Insurer must restore policy after misleading ill claimant
The Australian Financial Complaints Authority has told TAL Life Insurance to reinstate a 34-year-old’s policy after it found the company misled the man about his coverage before cancelling his payouts.
The complainant held a life policy with TAL that was connected to his home loan. In October 2021 he filed a claim after he became ill and was forced to stop working; he was later diagnosed with Langerhans cell histiocytosis, a cancer-like disorder.
The insurer agreed to cover the claim and offered monthly payments from December 2021, but it cancelled the policy in March last year, saying it should have done so when the man sold his home in September 2021.
The complaints authority heard a recording of a September 2021 phone call between the claimant and an insurer representative, during which the man sought advice on whether he would remain insured after selling the home.
The authority says a TAL representative initially told the man this policy “remained on foot” even after selling, and he did not have to cancel it.
But it also notes that as the call continued, the representative declined to confirm if the policy would remain, on the basis they could not give personal advice. They then told the insured to speak to a financial adviser.
The authority says the insurer should have informed the man of his policy status, noting the claimant “was not seeking personal advice, and it would not have been personal advice for the insurer to give information about whether the policies continued to provide cover or not”.
The authority says the man contacted the company twice in December 2021 and January 2022, and it provided no indications the policy would be cancelled and said it would be transferrable when he obtained another mortgage.
“The insurer misled the complainant when it said the policy remained in force.

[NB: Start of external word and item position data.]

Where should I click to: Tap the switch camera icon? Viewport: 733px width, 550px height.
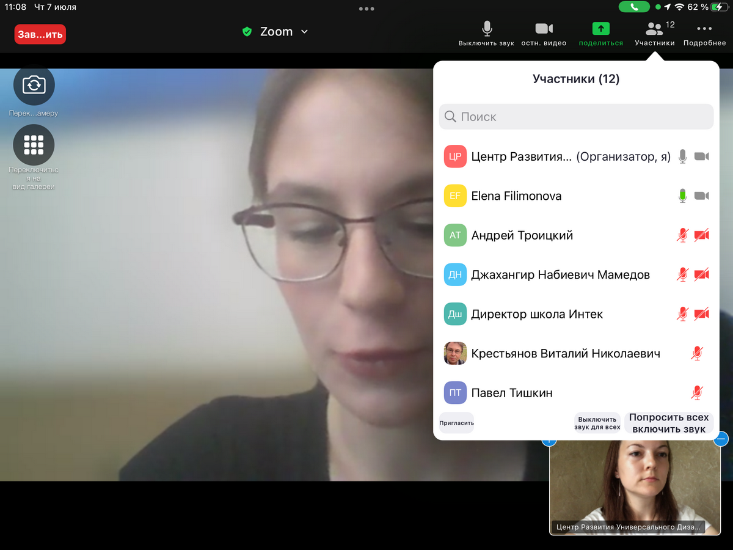point(34,85)
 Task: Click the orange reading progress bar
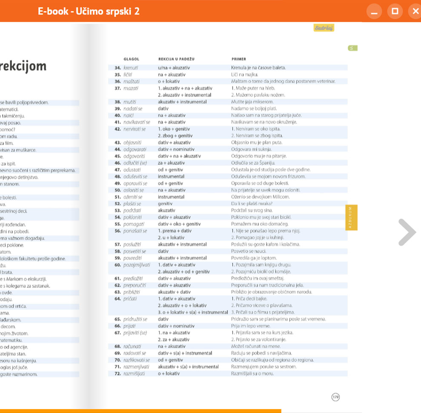[x=140, y=411]
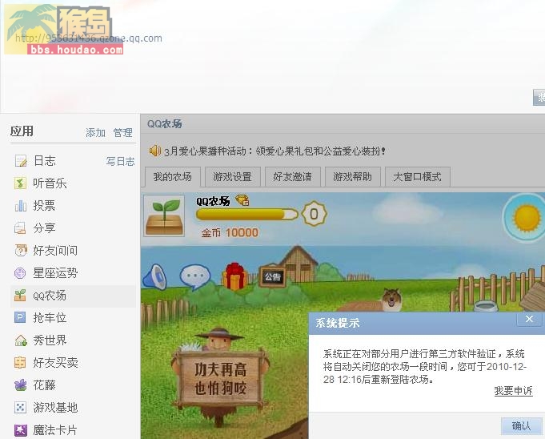The image size is (545, 439).
Task: Click the 我要申诉 appeal link
Action: click(x=513, y=391)

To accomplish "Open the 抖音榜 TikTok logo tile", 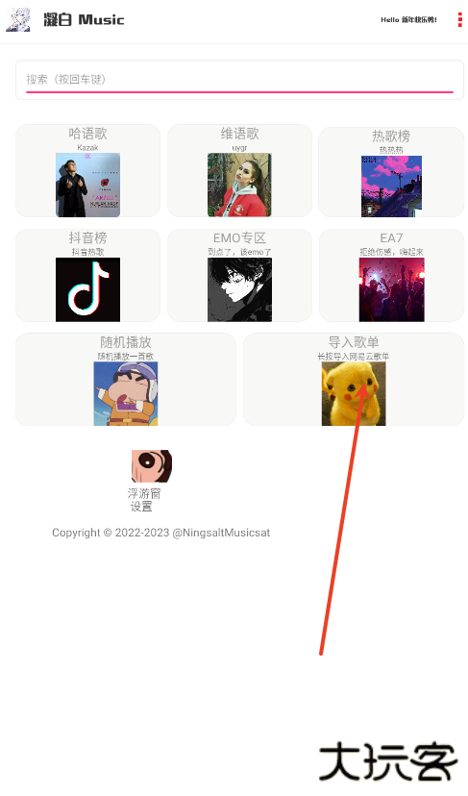I will 87,289.
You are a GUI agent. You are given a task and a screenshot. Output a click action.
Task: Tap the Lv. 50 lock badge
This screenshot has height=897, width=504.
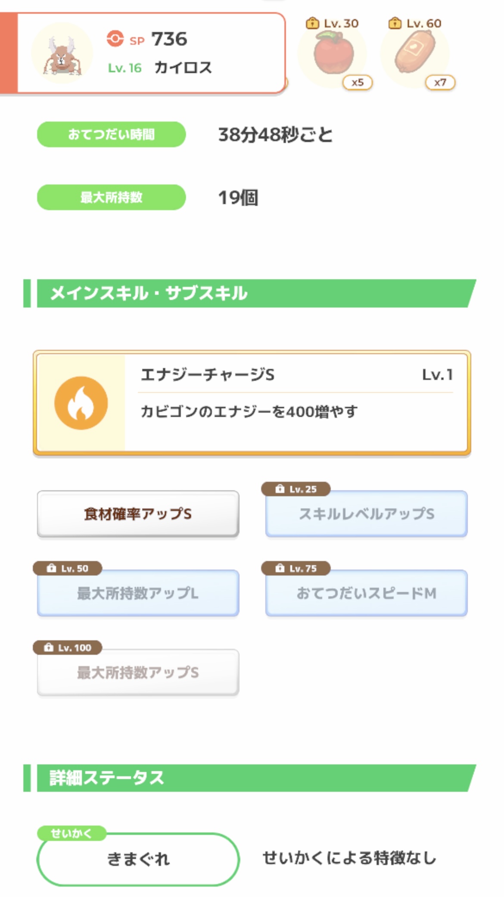point(68,568)

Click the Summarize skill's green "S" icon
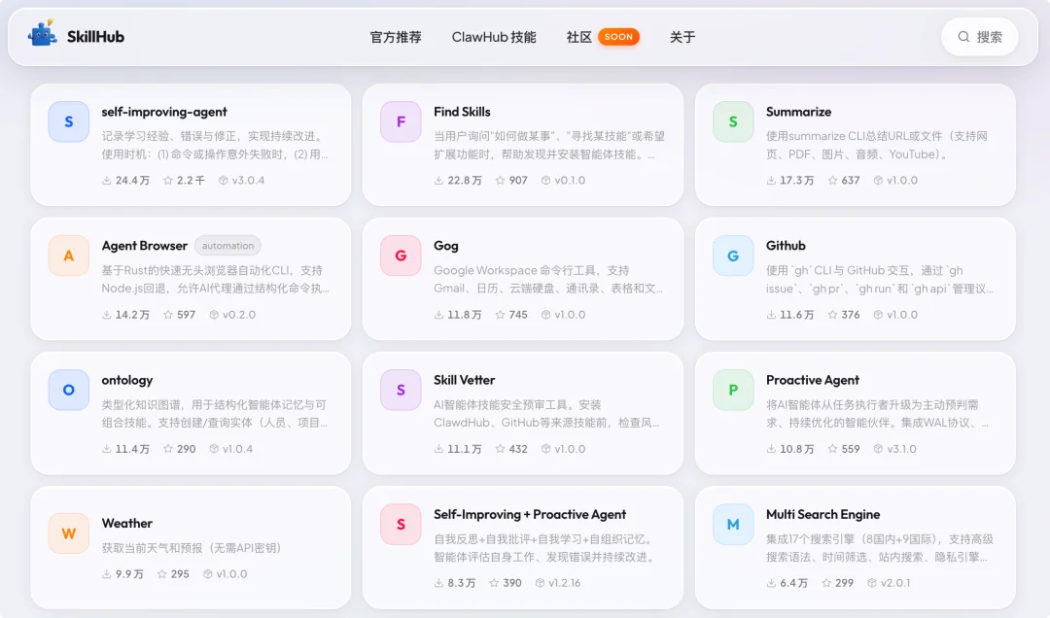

It did this on the telephone and by continuing to deduct premiums and send annual statements.
“It is unfair for the insurer to now resile from those representations, in circumstances where the complainant is no longer able to obtain life insurance.”
The insurer acknowledged the man could no longer get life insurance due to his diagnosis, and it offered to refund premiums he paid, provide two months of ex-gratia payments, and pay $5400 for non-financial losses. It did not seek to recover any of the payments made, which amounted to $39,855.
But the authority says this is not enough and it requires the insurer to reinstate the policy.
“Although the insurer has made payments to the complainant, this does not adequately compensate the complainant in the circumstances of this complaint,” it said. “Fairness requires the insurer to reinstate the policy.
“If the complainant accepts this determination, the insurer should provide the complainant with details of the arrears of premiums payable and commence discussion with him to enter into a plan for the payment of arrears of premiums, over time if necessary.”
The ruling also awards the maximum penalty for non-financial losses – $5400 – saying the insurer’s conduct caused a “significant degree of distress and inconvenience”.